-------- DATA SHOWN --------

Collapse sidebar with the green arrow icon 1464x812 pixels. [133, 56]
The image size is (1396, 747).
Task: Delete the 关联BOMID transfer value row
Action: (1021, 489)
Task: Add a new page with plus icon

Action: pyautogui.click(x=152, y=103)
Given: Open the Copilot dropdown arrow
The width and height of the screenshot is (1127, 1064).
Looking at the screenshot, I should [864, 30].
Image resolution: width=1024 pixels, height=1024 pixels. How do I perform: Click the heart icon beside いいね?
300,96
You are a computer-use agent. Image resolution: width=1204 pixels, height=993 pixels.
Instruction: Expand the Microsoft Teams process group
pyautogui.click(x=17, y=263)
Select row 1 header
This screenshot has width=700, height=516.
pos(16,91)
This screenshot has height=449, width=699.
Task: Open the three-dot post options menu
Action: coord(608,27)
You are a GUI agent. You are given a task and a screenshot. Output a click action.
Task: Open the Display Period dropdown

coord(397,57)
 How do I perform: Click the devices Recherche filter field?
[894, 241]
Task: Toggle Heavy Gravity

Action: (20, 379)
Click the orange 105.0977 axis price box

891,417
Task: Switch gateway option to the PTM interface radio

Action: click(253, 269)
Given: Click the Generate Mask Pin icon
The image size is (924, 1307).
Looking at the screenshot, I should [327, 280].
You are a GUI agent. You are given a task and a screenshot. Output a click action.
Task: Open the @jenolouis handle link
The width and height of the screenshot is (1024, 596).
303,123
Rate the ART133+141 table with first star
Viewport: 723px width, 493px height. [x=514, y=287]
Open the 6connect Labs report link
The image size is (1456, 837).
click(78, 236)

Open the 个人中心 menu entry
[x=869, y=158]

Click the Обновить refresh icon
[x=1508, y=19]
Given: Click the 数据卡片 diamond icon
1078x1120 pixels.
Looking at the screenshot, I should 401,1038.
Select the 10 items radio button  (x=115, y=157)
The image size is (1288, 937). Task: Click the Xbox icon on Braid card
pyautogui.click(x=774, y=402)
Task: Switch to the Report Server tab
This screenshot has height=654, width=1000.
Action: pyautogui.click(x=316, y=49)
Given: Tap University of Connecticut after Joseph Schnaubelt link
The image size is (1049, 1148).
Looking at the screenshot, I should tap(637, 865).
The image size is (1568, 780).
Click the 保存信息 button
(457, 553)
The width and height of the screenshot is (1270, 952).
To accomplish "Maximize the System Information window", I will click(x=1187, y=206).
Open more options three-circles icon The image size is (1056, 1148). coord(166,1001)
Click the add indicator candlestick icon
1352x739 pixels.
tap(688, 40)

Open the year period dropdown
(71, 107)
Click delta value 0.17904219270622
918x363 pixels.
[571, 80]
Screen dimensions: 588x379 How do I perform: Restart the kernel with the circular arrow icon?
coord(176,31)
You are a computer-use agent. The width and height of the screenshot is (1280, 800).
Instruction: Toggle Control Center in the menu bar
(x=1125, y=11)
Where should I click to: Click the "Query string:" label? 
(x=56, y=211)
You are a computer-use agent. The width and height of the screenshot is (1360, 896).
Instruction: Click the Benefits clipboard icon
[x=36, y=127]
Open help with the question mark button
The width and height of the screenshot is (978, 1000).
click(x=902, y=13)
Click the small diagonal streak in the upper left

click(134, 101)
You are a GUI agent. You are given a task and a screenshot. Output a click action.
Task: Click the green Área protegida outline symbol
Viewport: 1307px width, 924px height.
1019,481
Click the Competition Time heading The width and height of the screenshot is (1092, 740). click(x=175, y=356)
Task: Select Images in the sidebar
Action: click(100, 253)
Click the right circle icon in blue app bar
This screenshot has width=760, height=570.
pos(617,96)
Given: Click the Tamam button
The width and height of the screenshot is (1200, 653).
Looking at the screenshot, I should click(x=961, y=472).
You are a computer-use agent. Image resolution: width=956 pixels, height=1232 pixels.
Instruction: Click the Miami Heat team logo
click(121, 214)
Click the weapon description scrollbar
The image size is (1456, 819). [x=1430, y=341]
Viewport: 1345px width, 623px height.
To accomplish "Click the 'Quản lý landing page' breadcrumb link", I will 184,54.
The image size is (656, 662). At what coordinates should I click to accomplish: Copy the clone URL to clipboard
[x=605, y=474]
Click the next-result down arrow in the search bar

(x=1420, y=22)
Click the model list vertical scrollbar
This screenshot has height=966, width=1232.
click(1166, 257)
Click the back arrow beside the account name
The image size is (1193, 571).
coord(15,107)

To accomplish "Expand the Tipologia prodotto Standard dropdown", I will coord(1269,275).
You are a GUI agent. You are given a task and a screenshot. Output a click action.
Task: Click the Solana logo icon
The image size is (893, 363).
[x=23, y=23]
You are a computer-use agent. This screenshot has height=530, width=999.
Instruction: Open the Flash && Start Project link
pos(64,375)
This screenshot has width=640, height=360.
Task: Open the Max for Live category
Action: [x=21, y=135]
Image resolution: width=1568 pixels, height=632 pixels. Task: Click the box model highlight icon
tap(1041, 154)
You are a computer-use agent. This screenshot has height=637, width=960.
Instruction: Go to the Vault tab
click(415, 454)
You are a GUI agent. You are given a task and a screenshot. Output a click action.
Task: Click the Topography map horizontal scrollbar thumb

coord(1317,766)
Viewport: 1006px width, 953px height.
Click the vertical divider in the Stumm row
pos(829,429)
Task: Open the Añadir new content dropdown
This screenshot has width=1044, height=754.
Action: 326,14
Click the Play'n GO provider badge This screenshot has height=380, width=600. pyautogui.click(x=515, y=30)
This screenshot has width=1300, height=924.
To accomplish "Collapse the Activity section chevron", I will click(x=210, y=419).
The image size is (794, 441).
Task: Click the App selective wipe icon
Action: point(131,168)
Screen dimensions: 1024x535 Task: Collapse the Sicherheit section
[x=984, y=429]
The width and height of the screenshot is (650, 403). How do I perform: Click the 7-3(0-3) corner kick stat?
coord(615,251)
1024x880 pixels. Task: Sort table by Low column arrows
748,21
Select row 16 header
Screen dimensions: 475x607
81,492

--------

• [EXERCISE]: Which lines in the rows above contain the word "beside", with case counting? Report each of those lines in full.

• [ANSWER]:
Image resolution: width=1024 pixels, height=1024 pixels. How do I perform: Click the heart icon beside いいね?
Click the back arrow beside the account name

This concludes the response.